Question: Should I leave the metal columns inplace and frame around them which is a viable solution, or support the roof, remove the beams and add new 4x4 columns?

Project #2: Frame in covered patio out back. The covered patio measures, 25'6"x10'x7'1" with a roof slope of 6:1. everything would have to be demolished and a new foundation would have to be poured of course, since it is against IRC and IBC to build on that slab.
Question: Since the roof has such a little slope to it, and it sits under the eave of the main house (which is guttered) what would be the best way to drain off the roof. As far as getting a/c and heat into this part of the room I was going to have a window ac unit, due to the fact our house is 1960's and all the hvac is slab runners. There are three windows that are roughly 12' wide that I was going to relocate into this new addition to make a nice "step down" into the addition. Also would I be able to salvage the metal siding on the exterior and move it to the new addition exterior and sheet rock where I took it off, your would new siding be beneficial.
Electrical will be brought over and dropped into the room and a new breaker installed.

Project #3: Flattening out a "mound" that is in my front lawn due to a water main replacement. Any ideas how to flatten it out? I figured I could run over it with my truck a few times and pack it down.

Any tips, advice etc would be beneficial.


----------



## SABL (Jul 4, 2008)

Hi Lee:wave:

Is there any way you can post some pics??

General location would be nice to know.....just the zone. Freeze/thaw can be a factor. Sometimes even with a "footer", I have seen damage from freezing conditions when proper drainage does not occur.


----------



## lcurle (Oct 5, 2008)

I will get some pictures up. I freelance for an architectural firm as well so I have asked my architects a time or two and they have told me what I can and cannot do but that is where it was halted. I dont want to pay them $90/hr to tell me what I already know.
I will be doing all the drafting to take it to the city and get a permit for construction as well.


----------



## SABL (Jul 4, 2008)

Permits are good.... a pita but keeps you from being a hazard to you and family. 

I drew my own plans for my house..... 20+ yrs ago. Just a simple ranch with no frills. Watched the kids destroy most of it, I used nothing but the best then slowly watched it turn to crap at the hands of 5 kids. Kids are OK now... the house survived, too!!

I was/am a commercial carpenter.... retired due to economy. Waiting for things to pick back up. I gave my spot up at CSi so the kids could have an income.
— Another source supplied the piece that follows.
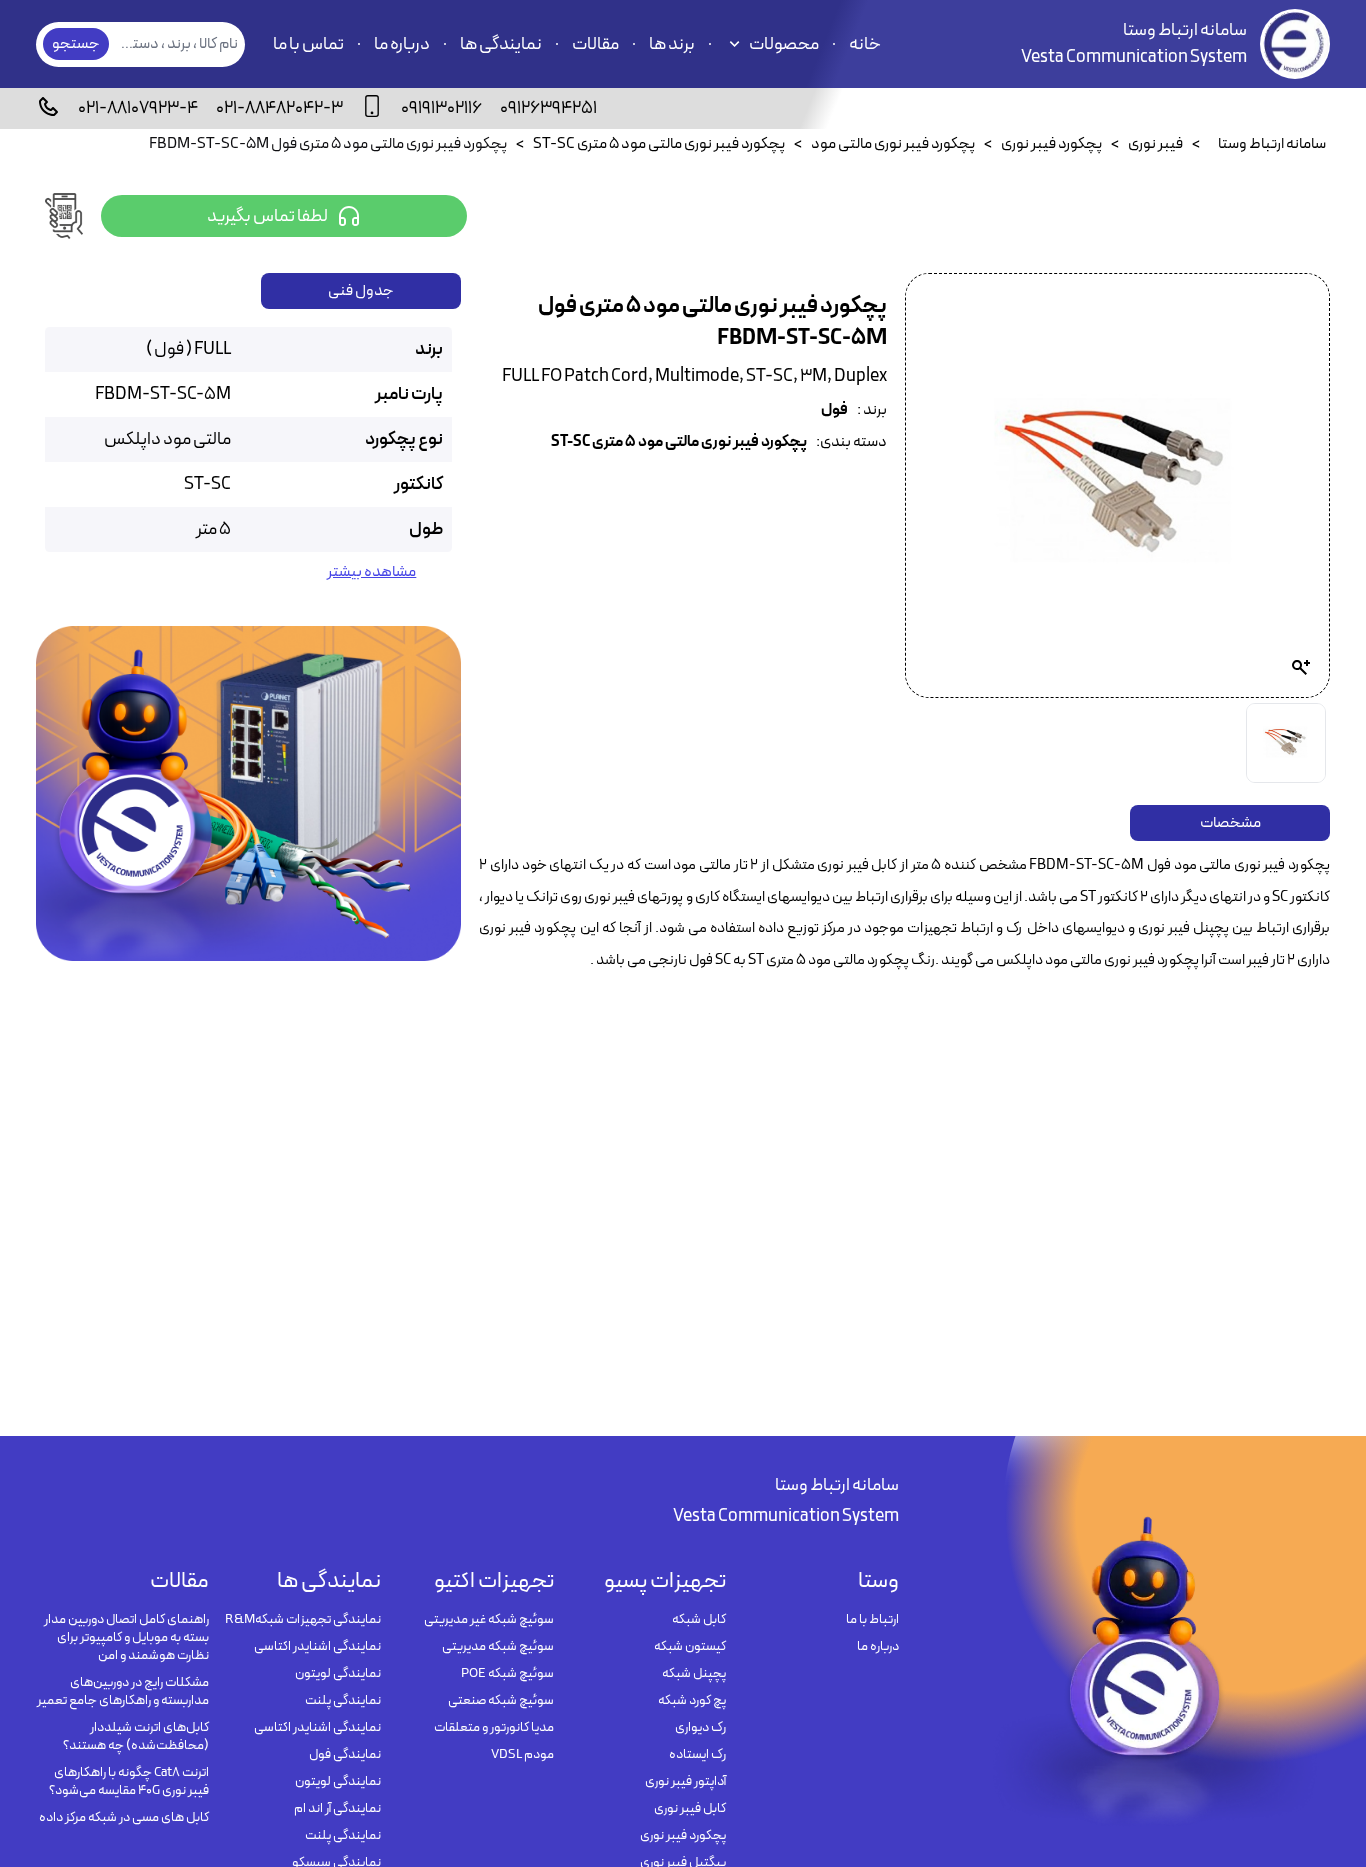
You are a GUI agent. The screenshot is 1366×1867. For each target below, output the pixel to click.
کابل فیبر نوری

http://www.consysohio.com/Default.asp

I worked on the feasability study for the Longaberger Basket...one of my highlights. I modified the light gauge framing system for the basket weave effect.... only minor in regard to simplifying construction of the individual panels.

I have 3 sons working there in varying capacities.... all are tradesmen. No white collars here. The oldest son works in the cabinet shop and in the field..... same as his dad. I got burned out from doing non-production projects. Once I turned the job into a production operation it was turned over to others.... they got the credit.

Enough of my useless drivel...let's see some pics and info on your climate.

Marc.....SABL..... Samuel Adams Boston Lager


----------



## lcurle (Oct 5, 2008)

climate...Kansas. I just had a new roof installed about a year ago with 25 year heritage shingles and a "d" style drip edge, cost a fortune so I am not looking to replace any part of that. I will post pictures tonight.


----------



## lcurle (Oct 5, 2008)

*Large picture files...lengthy load time*









Front shot of the porch I would like to turn into a mud room. Note the nice flower boxes on either side, and the nice cracked slab.









This is the base of the metal column that is supporting the roof.









Top of the colum dissapears into the roof some where, my only thought is it is resting comfortably under the joist.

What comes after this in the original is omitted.